In linea con l’impegno dell’autore, Epson sceglie di promuovere l’iniziativa “Sulle orme di Navarre” a sostegno del “Progetto Lupo Monte Adone” del Centro Tutela e Ricerca Fauna Esotica e Selvatica – Monte Adone, sull’Appennino emiliano, per il recupero, la salvaguardia e una corretta conoscenza della specie “lupo”.

È Stefano Unterthiner il fotografo italiano che firma con le sue immagini il tredicesimo Calendario Epson intitolato “Equilibri naturali”.

La scelta di Stefano Unterthiner, capace di racchiudere in ogni sua immagine poesia e racconto, rispetto per la natura e grande sensibilità artistica, sposa perfettamente la passione e l’impegno che Epson persegue ormai da anni.
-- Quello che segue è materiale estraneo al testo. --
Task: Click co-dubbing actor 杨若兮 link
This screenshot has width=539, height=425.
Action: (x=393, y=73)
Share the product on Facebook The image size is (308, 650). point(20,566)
Giunti alla tredicesima edizione del nostro prestigioso calendario, abbiamo deciso di dimostrare in modo tangibile la qualità della nostra stampa, fondendo le due anime di Epson in un’unica opera” – dichiara Massimo Pizzocri, Amministratore Delegato di Epson Italia – “Per esprimere l’unione tra l’attenzione all’ambiente di Epson e la passione per l’arte fotografica d’autore, tra i grandi fotografi italiani che potevamo invitare, la scelta di Stefano Unterthiner è dovuta non solo alla sua indubbia arte fotografica, internazionalmente riconosciuta, ma anche alla sua dedizione all’ambiente.”

Da questa idea nasce il Calendario Epson 2013, che offre per ogni mese dell’anno uno scatto dedicato a una specie diversa: un percorso per immagini di estrema potenza espressiva e raffinata cura formale, tra alcuni dei luoghi più selvaggi e incontaminati del nostro pianeta; un viaggio nel mondo animale alla ricerca di specie rare e minacciate, come l’albatro urlatore o il cinopiteco che sembra osservarci con sguardo interrogativo, ma anche pinguini, orsi e cigni che l’autore ha documentato in tanti anni di esplorazioni in tutto il mondo.
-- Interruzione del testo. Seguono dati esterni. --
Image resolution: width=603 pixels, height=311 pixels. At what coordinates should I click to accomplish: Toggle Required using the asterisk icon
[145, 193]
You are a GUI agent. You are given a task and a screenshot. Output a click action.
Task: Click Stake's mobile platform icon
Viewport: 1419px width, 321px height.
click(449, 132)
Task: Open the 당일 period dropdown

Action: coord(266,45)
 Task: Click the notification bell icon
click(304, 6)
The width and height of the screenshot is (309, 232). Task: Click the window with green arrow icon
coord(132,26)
Fotografo cercando un’immagine originale – spiega Stefano Unterthiner – e ambisco a realizzare uno scatto che riesca a trasmettere un’emozione. I miei soggetti sono soprattutto gli animali selvatici e con la fotografia cerco sempre di restituire loro un’identità, di trasmettere nell’attimo catturato la loro essenza libera e selvaggia.

Mi piace inserire i soggetti nel paesaggio o lavorare a breve distanza con il grandangolare e “completare” lo scatto effettuato sul campo con una stampa di alta qualità e fedele all’immagine originale, senza un’elaborata post-produzione”.

Le immagini catturate dall’obiettivo dell’autore ci mostrano come sotto i nostri occhi convivano, in sorprendenti giustapposizioni, meraviglie paesaggistiche incontaminate e animali delle specie più rare, e come dai giochi di simmetrie e di luce abbinati a contrasti paesaggistici inediti, prendano vita atmosfere surreali che, non di rado, si presentano come quadri fatti di macchie di colore e linee simili ad arabeschi, o come immagini grafiche di estremo rigore compositivo.